Simply amazing fried fish sandwich with slaw on a potato bun
This recipe is truly amazing with all the flavors it brings. Ya know we love to cook and it's why our sauce and seasoning are so dang flavorful. This fried fish sandwich is going to be one of the best you'll ever make at home.
Such a light and crisp golden beer batter fry with a flavor profile that is complex, yet simple and not over powering in any way. The crunch of the slaw paired with a flaky white fish just melt in your mouth.
Makes 8 sanwiches
The marinade:
3 cups milk (or until fish is covered)
1/4 cup Datil Hook ya Blackened seasoning
The Batter:
1 cup all purpose flour
1 tbsp garlic
1 tbsp paprika
1/2 tbsp seasoned salt (do not sub regular salt)
1 large egg
1 1/3cup American lager
1 tsp Dat'l Hook ya blackened seasoning
The Slaw
14oz package pre cut coleslaw (just makes life easier :-) )
1 tbsp Dat'l hook ya sauce
1 tsp ground mustard
1 clove garlic minced
1/2 lemon juice fresh squeezed
1/2 cup Dukes mayo ( Only Dukes!)
2 tbsp pickle juice
2 tbsp minced pickles
2 pounds fish of choice cut into sandwich size pieces
Peanut oil for frying ( or your oil of choice )
8 potato buns
Ideal is to prep a few hours before to get the most incredible flavors.
In a large bowl place the milk and 1/4 cup Dat'l Hook ya blackened seasoning and mix well. Place the fish in the marinade and then into the fridge. 1 hour minimum with 3 hours being ideal.
The slaw: Place all ingredients into a large bowl and mix until evenly coated. Place in the fridge for 1 hour to develop the most flavor.
After the marinade and slaw are complete and in the fridge, make the batter. In a large bowl, place all the DRY ingredients together and mix until even. Lightly beat the egg in a small bowl and add it to the flour mix. Stir the egg with the flour until it's absorbed into the flour. Next add in the beer and mix until smooth. Place into the fridge and let rest for an hour.

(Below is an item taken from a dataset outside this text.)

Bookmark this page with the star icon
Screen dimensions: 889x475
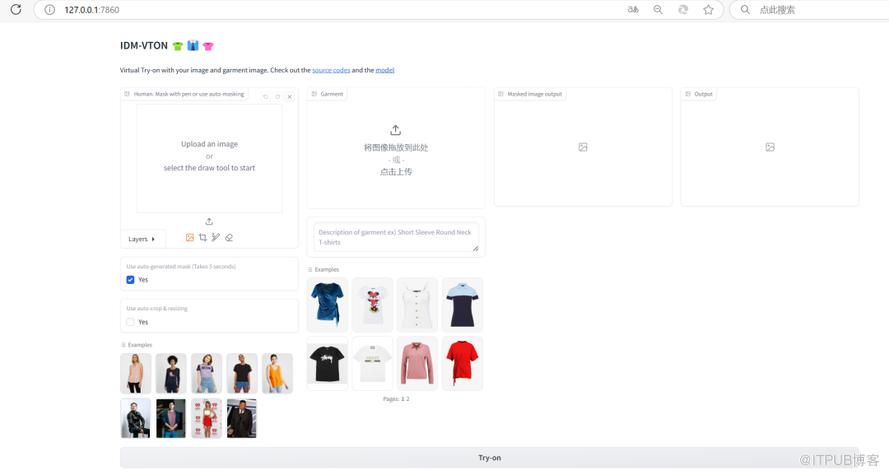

Once everything has been sitting an hour at minimum, heat a pot with at least 3 inches of oil to 330-350 degrees. Once the oil is at temperature, remove the fish from the marinade and pat dry. Place the fish into the batter and coat evenly with shaking off dripping excess, it will be a thick layer. Place immediately into the oil (do not pre batter and let sit as the texture will be off) and fry until a nice golden brown color. Remove the fish from the oil and place onto a cooling rack. Do not place it on paper towels or a plate as this will make the fry soggy.
Place the fried fish onto the potato bun and top with the slaw. If you have the time and really want to bring it up a notch, lightly toast the buns and add a little butter spread to them.
This is going to be the best fried fish sandwich that you've ever made at home!